* _Текстовый блок_:

========================================================================

При этом как индивидуум в целом, так и развившееся у него психическое расстройство не могут не рассматриваться в единстве биологического, индивидуально-психологического и социального (Березин Ф. Б., 1988), в котором в качестве динамической системы синтезированы структурно-содержательные, функциональные и индивидуально-исторические (генетические) компоненты.

В контексте системного подхода в отечественной психологии в последние годы активно разрабатывается и подробно освещается такое базовое понятие, как «адаптационный потенциал личности» (Посохова С. Т., 2001; Добряк С. Ю., 2004; Богомолов А. М., 2008; Коновалова Н. Л., 2009).

Согласно концепции А. М. Богомолова, личностный адаптационный потенциал (синоним — адаптивный потенциал) — это способность личности к структурным и уровневым изменениям своих качеств и свойств, что повышает ее организованность и устойчивость. Адаптационный потенциал является интегральным понятием, включающим специфические адаптационные ресурсы: внутренние — личностные и внешние — средовые.

Новым в типологии личностных (внутренних) адаптационных ресурсов (Богомолов А. М., 2008) является их дифференциация на основе отнесения к осознаваемым или неосознаваемым сторонам адаптивной регуляции, а именно — к психофизиологической, психологической или психосоциальной ее составляющей. При этом автор выделяет следующие уровни личностных адаптационных ресурсов:

а) индивидный уровень: определяет энергетический (психофизиологические характеристики) и когнитивный (познавательные процессы) компоненты;

б) субъектно-деятельностный уровень (определяет инструментальные и творческие способности);

в) личностный уровень (определяет мотивационные и коммуникативные ресурсы).

========================================================================

* _Задания к упражнению_:
1 – Какие адаптационные ресурсы, согласно тексту об адаптационном потенциале, включает это понятие?
2 – Поясните в одном–трех предложениях, что в тексте об адаптационном потенциале названо новым в типологии личностных адаптационных ресурсов Богомолова.

* _Собранный материал_:
========================================================================

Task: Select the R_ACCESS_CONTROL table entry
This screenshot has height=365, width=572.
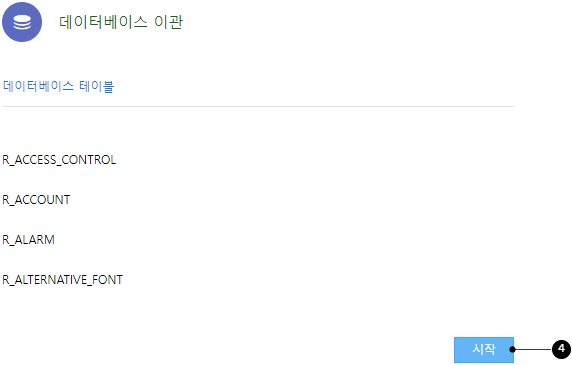Action: (59, 160)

========================================================================

* _Ответы по порядку_:
1 – Внутренние (личностные) и внешние (средовые).

2 – Новое здесь — разделение личностных ресурсов по тому, к осознаваемым или неосознаваемым сторонам адаптивной регуляции они относятся. Речь идет о ее психофизиологической, психологической или психосоциальной составляющей.